Passage:
============================================================
XML markup is structured by special characters and tags

  • A predefined set of special characters (here primarily <, >, and / ) give the data structure.
<?xml version="1.0" encoding="UTF-8"?>
<data>
  <row>
    <unique_id>216498</unique_id>
    <indicator_id>386</indicator_id>
    <name>Ozone (O3)</name>
    <measure>Mean</measure>
    <measure_info>ppb</measure_info>
    <geo_type_name>CD</geo_type_name>
    <geo_join_id>313</geo_join_id>
    <geo_place_name>Coney Island (CD13)</geo_place_name>
    <time_period>Summer 2013</time_period>
    <start_date>2013-06-01T00:00:00</start_date>
    <data_value>34.64</data_value>
  </row>
  
  <row>
    <unique_id>216499</unique_id>
    <indicator_id>386</indicator_id>
    ...
  </row>
</data>

XML markup is structured by special characters and tags

A xml element:
<latitude>48.8S</latitude>


  • start tag: <latitude>48.8S</latitude>
  • data value: <latitude>48.8S</latitude>
  • end tag: <latitude>48.8S</latitude>

XML markup has a nested syntax… similar to a family-tree structure 🌳

Tags can be nested, which allows for the definition of hierarchical structures. Here, the “root-content” is nested between the ‘`root``’-tags:

<root>
  <child>
    <subchild>.....</subchild>
  </child>
</root>

Advantages of XML over csv

  • More complex (multi-dimensional) in XML-files than what is possible in CSVs.
  • Self-explanatory syntax: machine-readable and human-readable.
  • Structured: give both structure and name variables.

Potential drawback of XML: inefficient storage

  • Tags are part of the syntax, thus, part of the actual file.
    • Tags (variable labels) are repeated again and again!
    • CSV: variable labels are mentioned once.
  • Potential solution: data compression (e.g., zip).
  • If the data is actually two-dimensional, a CSV is more practical.

Parsing XML

XML in R with The Office

<?xml version="1.0" encoding="UTF-8"?>
<company_dundermifflin>
  <person id="1">
    <name>Michael Scott</name>
    <position>Regional Manager</position>
    <location branch="Scranton"/>
  </person>
  <person id="2">
    <name>Dwight Schrutte</name>
    <position>Assistant (to the) Regional Manager</position>
    <location branch="Scranton"/>
    <orders>
      <sales>
        <units>10</units>
        <product>paper A4</product>
      </sales>
    </orders>
  </person>
  <person id="3">
    <name>Jim Halpert</name>
    <position>Sales Representative</position>
    <location branch="Scranton"/>
    <orders>
      <sales>
        <units>20</units>
        <product>paper A4</product>
      </sales>
      <sales>
        <units>5</units>
        <product>paper A3</product>
      </sales>
    </orders>
  </person>
</company_dundermifflin>
  • The root is company_dundermifflin
  • company_dundermifflin is the root-node, persons are its children
  • Three persons: Michael Scott, Dwight Schrutte, Jim Halpert
  • For Dwight and Jim, we have paper sales orders.
============================================================
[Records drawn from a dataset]

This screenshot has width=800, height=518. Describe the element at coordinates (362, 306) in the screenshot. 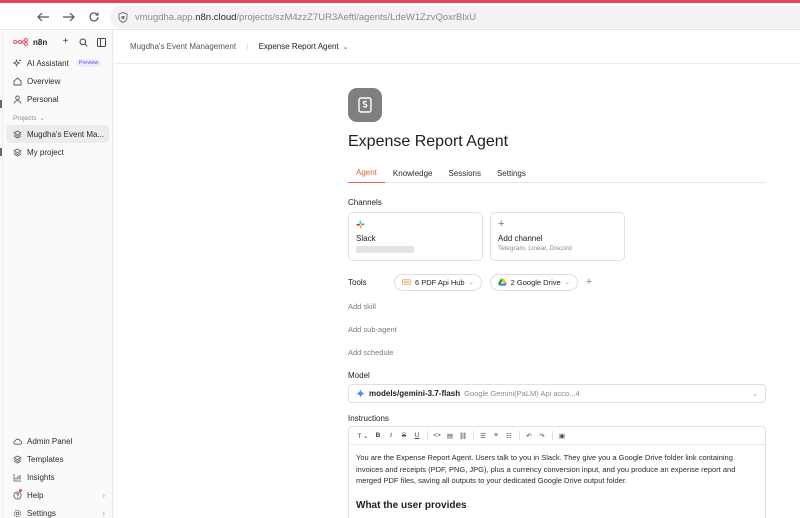

I see `add-skill-label: Add skill` at that location.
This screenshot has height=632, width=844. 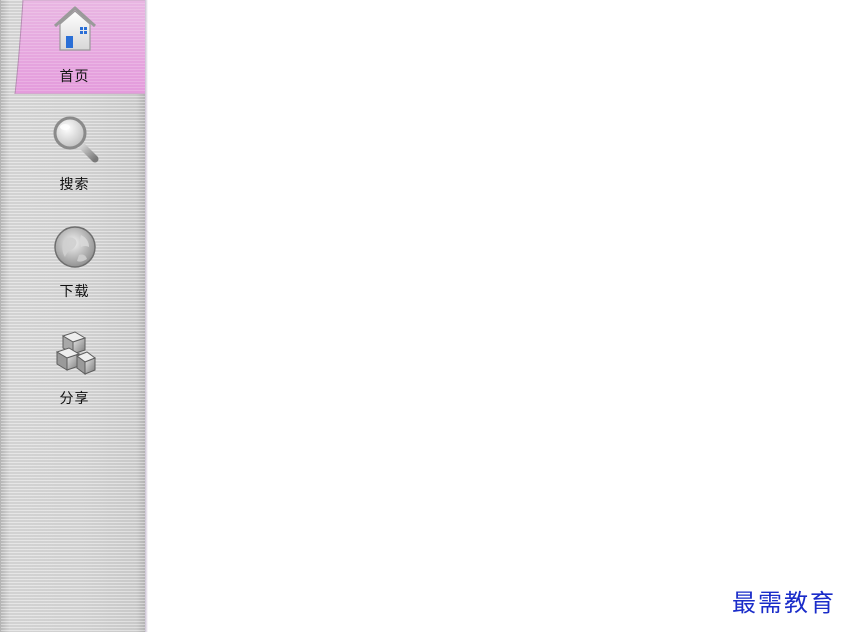 I want to click on sidebar-item-search: 搜索, so click(x=74, y=158).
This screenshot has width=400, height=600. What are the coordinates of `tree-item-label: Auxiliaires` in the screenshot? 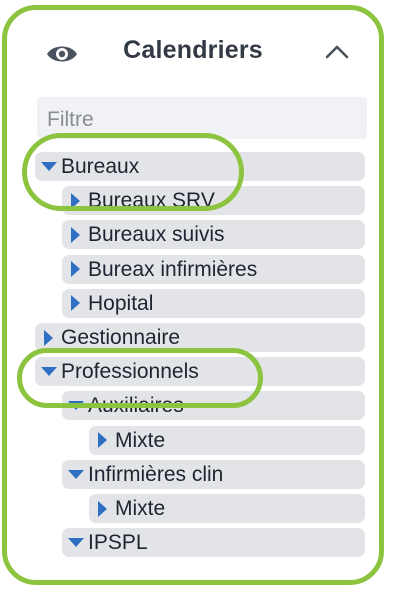 It's located at (136, 406).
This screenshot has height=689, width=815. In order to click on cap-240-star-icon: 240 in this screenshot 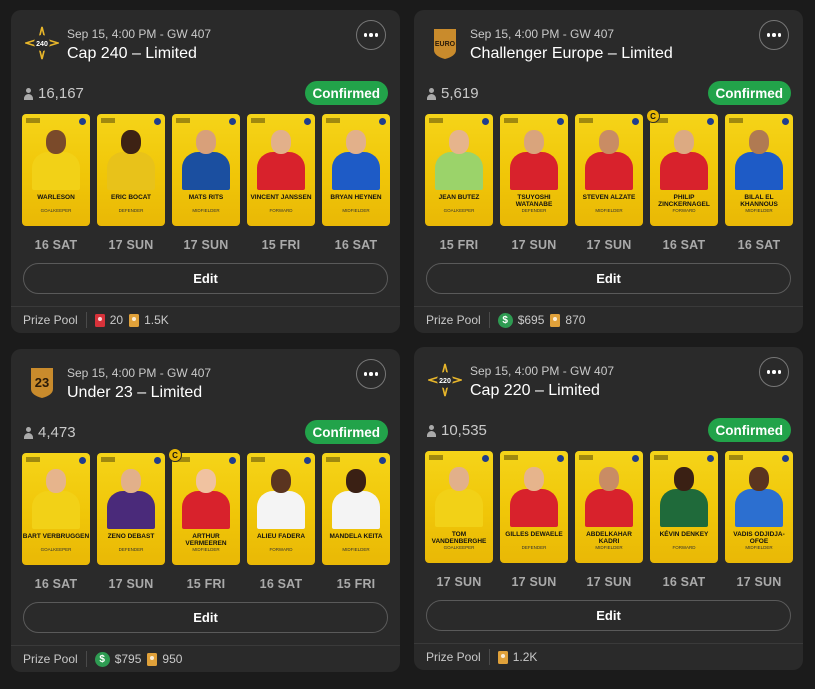, I will do `click(42, 43)`.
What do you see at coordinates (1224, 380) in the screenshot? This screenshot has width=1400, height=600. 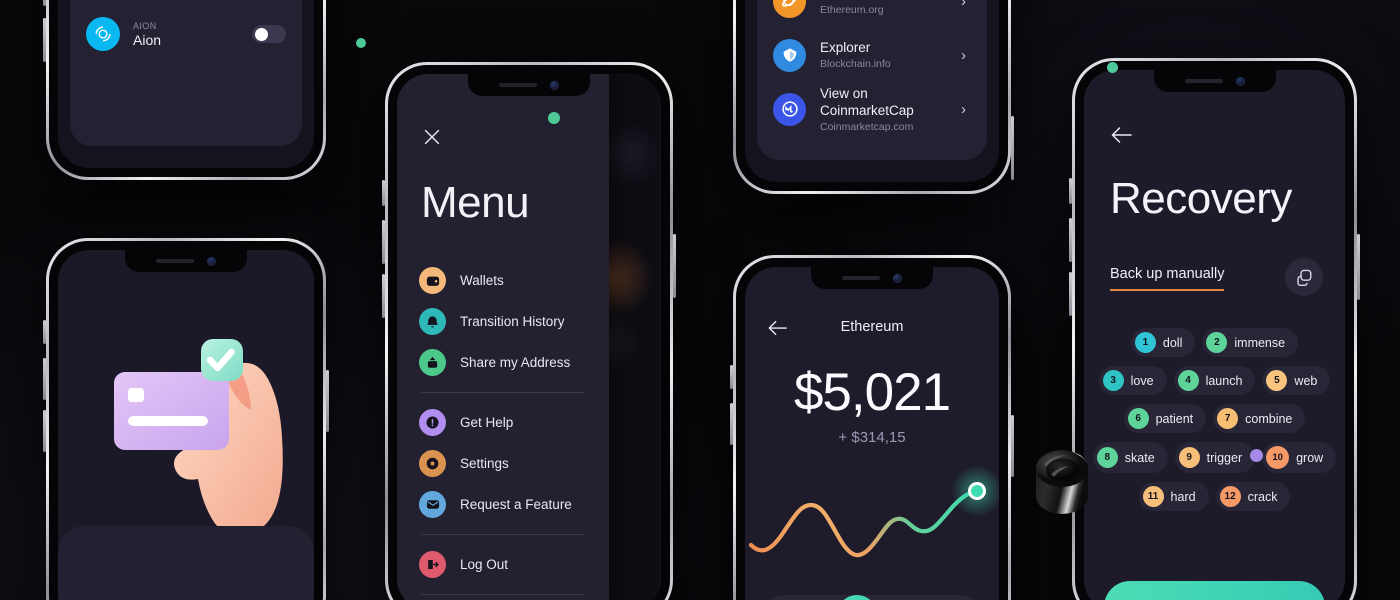 I see `word-text: launch` at bounding box center [1224, 380].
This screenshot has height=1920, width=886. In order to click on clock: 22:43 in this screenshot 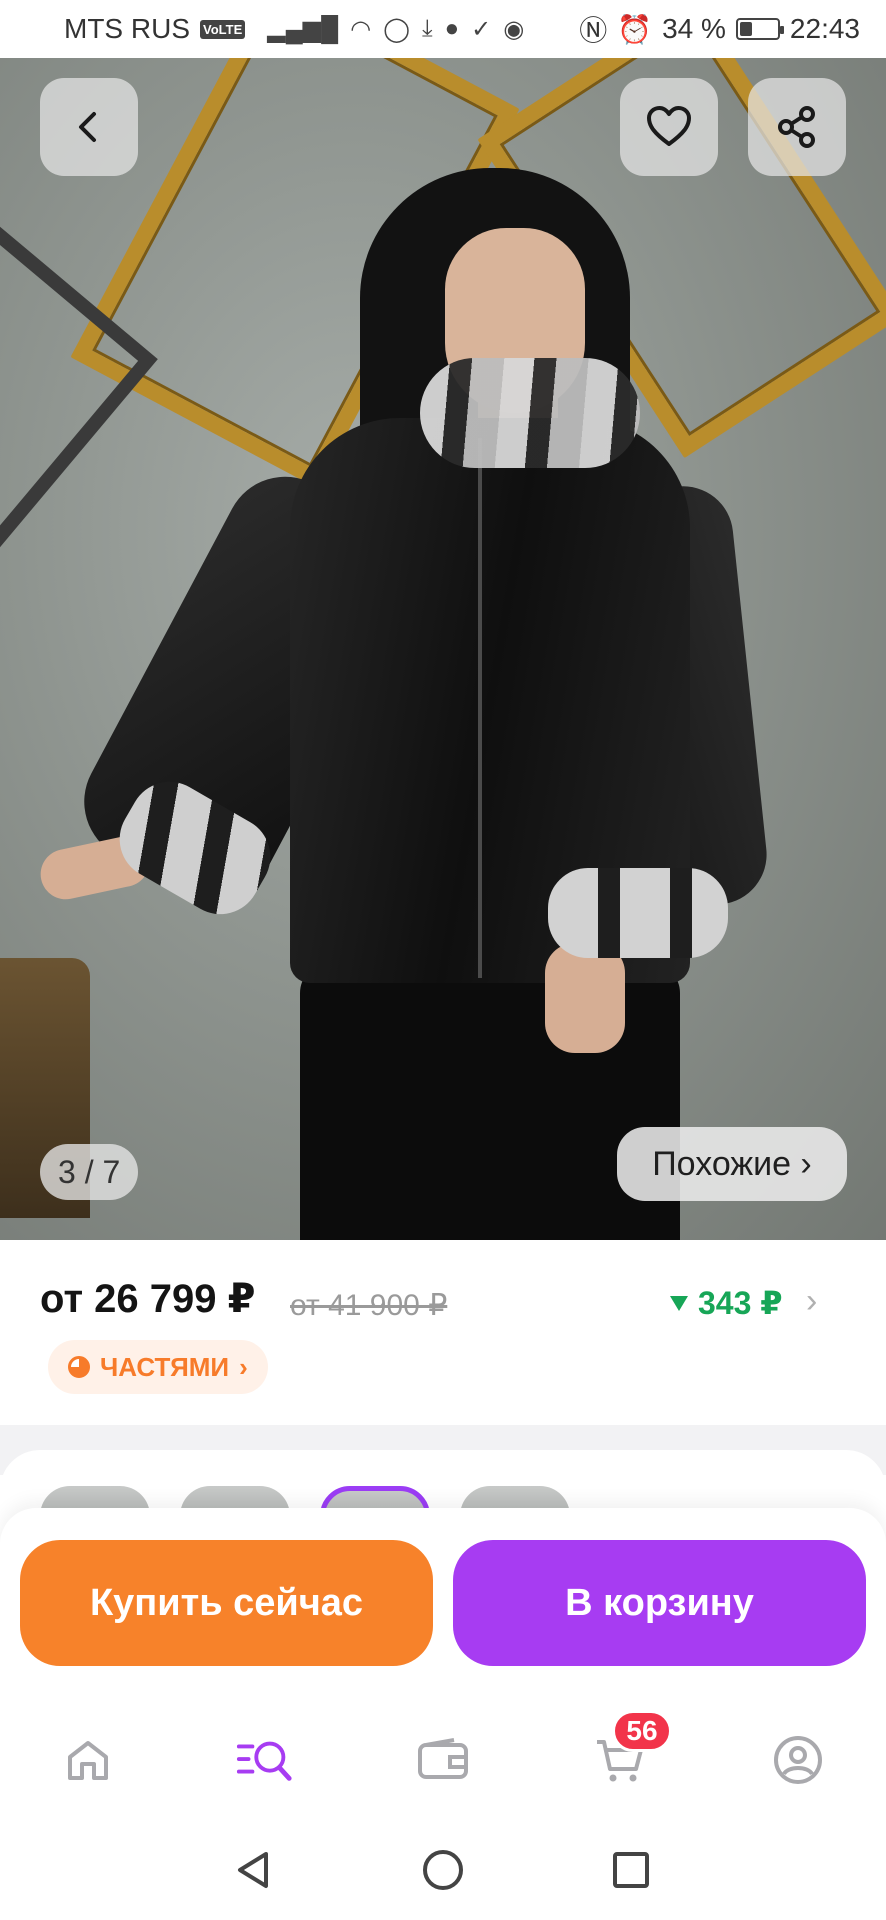, I will do `click(824, 28)`.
============================================================
Actions to take:
1 - In the XML tutorial, the Dunder Mifflin example describes several people. Give each person's name and position.
2 - Continue the XML tutorial from its final bullet point about the Dunder Mifflin example.
This material comes from a separate source.

Answers by item number:
1 -
Michael Scott: Regional Manager
Dwight Schrutte: Assistant (to the) Regional Manager
Jim Halpert: Sales Representative

2 -
Load a XML file in R

# load packages
library(xml2) # updated and faster than library `XML` 

# parse XML, represent XML document as R object
xml_doc <- read_xml("company_dundermifflin.xml")
xml_doc
{xml_document}
<company_dundermifflin>
[1] <person id="1">\n  <name>Michael Scott</name>\n  <position>Regional Manager</position>\n  <lo ...
[2] <person id="2">\n  <name>Dwight Schrutte</name>\n  <position>Assistant (to the) Regional Mana ...
[3] <person id="3">\n  <name>Jim Halpert</name>\n  <position>Sales Representative</position>\n  < ...

Identify the root-node and the children

persons <- xml_children(xml_doc) 
xml_child(xml_children(xml_doc), 1)
Show output
{xml_node}
<name>
xml_siblings(persons[1])
Show output
{xml_nodeset (2)}
[1] <person id="2">\n  <name>Dwight Schrutte</name>\n  <position>Assistant (to the) Regional Mana ...
[2] <person id="3">\n  <name>Jim Halpert</name>\n  <position>Sales Representative</position>\n  < ...
sales <- xml_children(xml_children(xml_children(xml_doc)))
xml_parents(sales)
xml_parent(sales)
Show output
{xml_nodeset (5)}
[1] <orders>\n  <sales>\n    <units>10</units>\n    <product>paper A4</product>\n  </sales>\n</or ...
[2] <person id="2">\n  <name>Dwight Schrutte</name>\n  <position>Assistant (to the) Regional Mana ...
[3] <company_dundermifflin>\n  <person id="1">\n    <name>Michael Scott</name>\n    <position>Reg ...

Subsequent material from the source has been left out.